Maroni a Como: «Entro la fine di giugno l’area del lungolago sarà restituita a comaschi e turisti»

Roberto Maroni

«Entro la fine di giugno, magari anche prima, i lavori di ripristino del lungolago saranno terminati e l’intera area sarà restituita ai comaschi e ai turisti». Sono le parole del presidente della Lombardia Roberto Maroni, che ieri ha partecipato a un sopralluogo a Como per la consegna del cantiere alle aziende che si sono aggiudicate i lavori di manutenzione.

Maroni è arrivato in città con l’assessore al Territorio Viviana Beccalossi, i vertici di Infrastrutture Lombarde, la spa della Regione che gestisce i lavori dopo il commissariamento del Comune e Paola Ghiringhelli, responsabile del tavolo d’ascolto istituito da Palazzo Lombardia. Presenti anche i consiglieri regionali di maggioranza del territorio. «La consegna del cantiere alle ditte che si sono aggiudicate i lavori è un passaggio importante e segna davvero l’avvio dei lavori – ha detto il presidente della Regione – È un passaggio chiave e prima di Pasqua gli operai saranno al lavoro».

La Regione ha preso le redini del cantiere cinque mesi fa e il presidente ha parlato di «Promessa mantenuta». «Non è stato facile – ha detto Maroni – ma era un dovere intervenire per ridare a Como, ai comaschi e a tutti i cittadini la fruibilità di questo straordinario lungolago. Sono molto soddisfatto. Da oggi si volta pagina definitivamente».
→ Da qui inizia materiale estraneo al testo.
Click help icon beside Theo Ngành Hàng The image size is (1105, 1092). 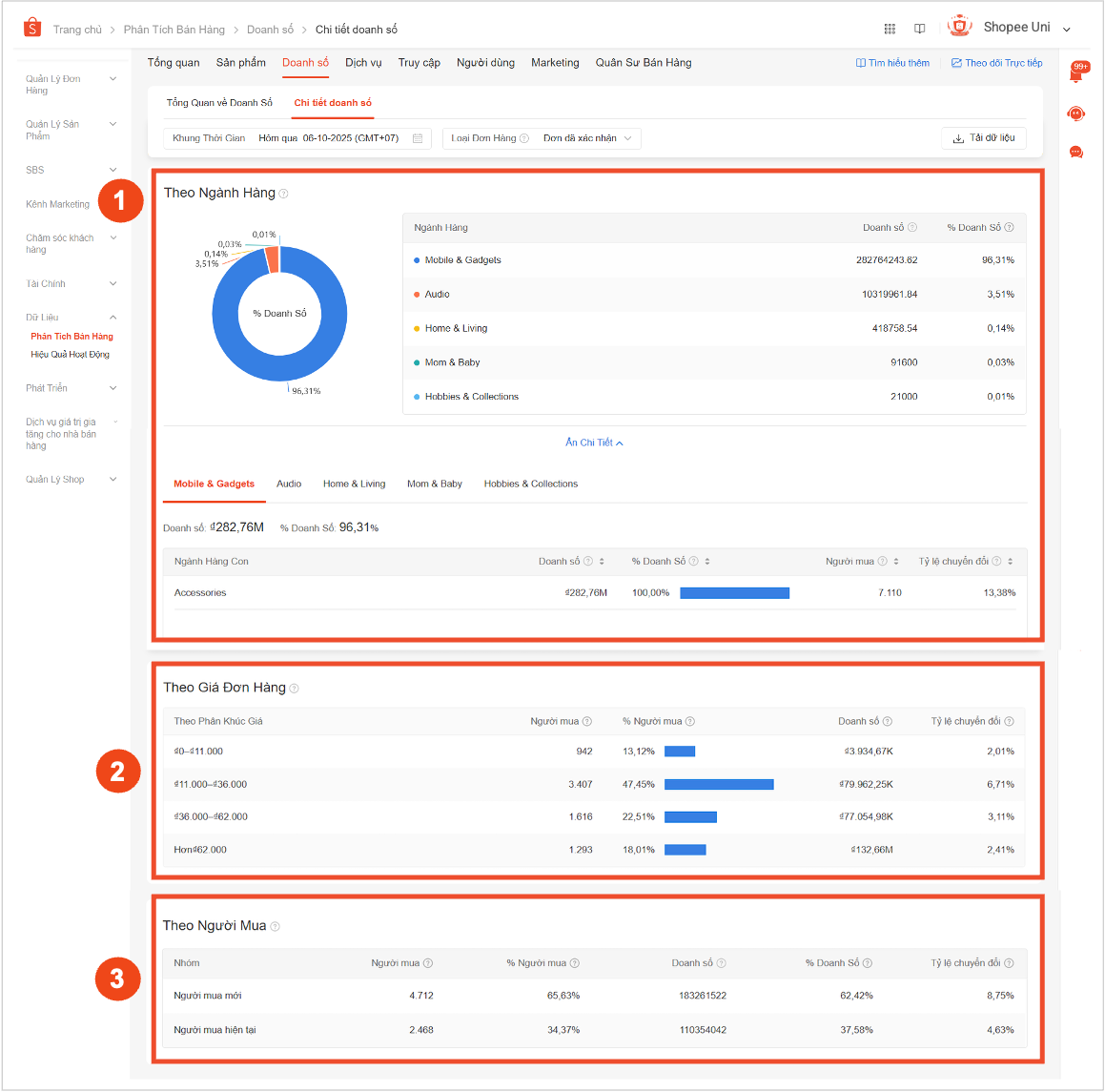284,194
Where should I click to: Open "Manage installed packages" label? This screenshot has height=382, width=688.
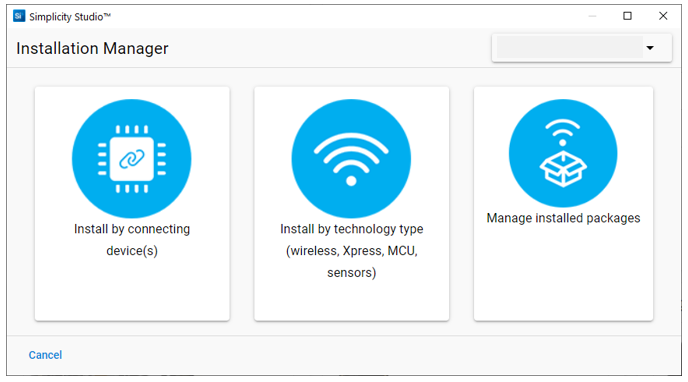(x=563, y=218)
I tempi degli interventi erano stati annunciati il 25 gennaio scorso. «Il cronoprogramma non solo è stato rispettato, ma siamo riusciti ad aprire i lavori del cantiere in anticipo rispetto ai tempi dichiarati – ha evidenziato Viviana Beccalossi – Non si tratta di fare una gara naturalmente, ma di dimostrare ai cittadini che hanno sopportato per tanto tempo gravi disagi, la serietà, l’impegno e la puntualità degli impegni presi».

I lavori di ripristino dovrebbero partire contemporaneamente sia nell’area dei Giardini a lago che sul fronte verso il molo di Sant’Agostino.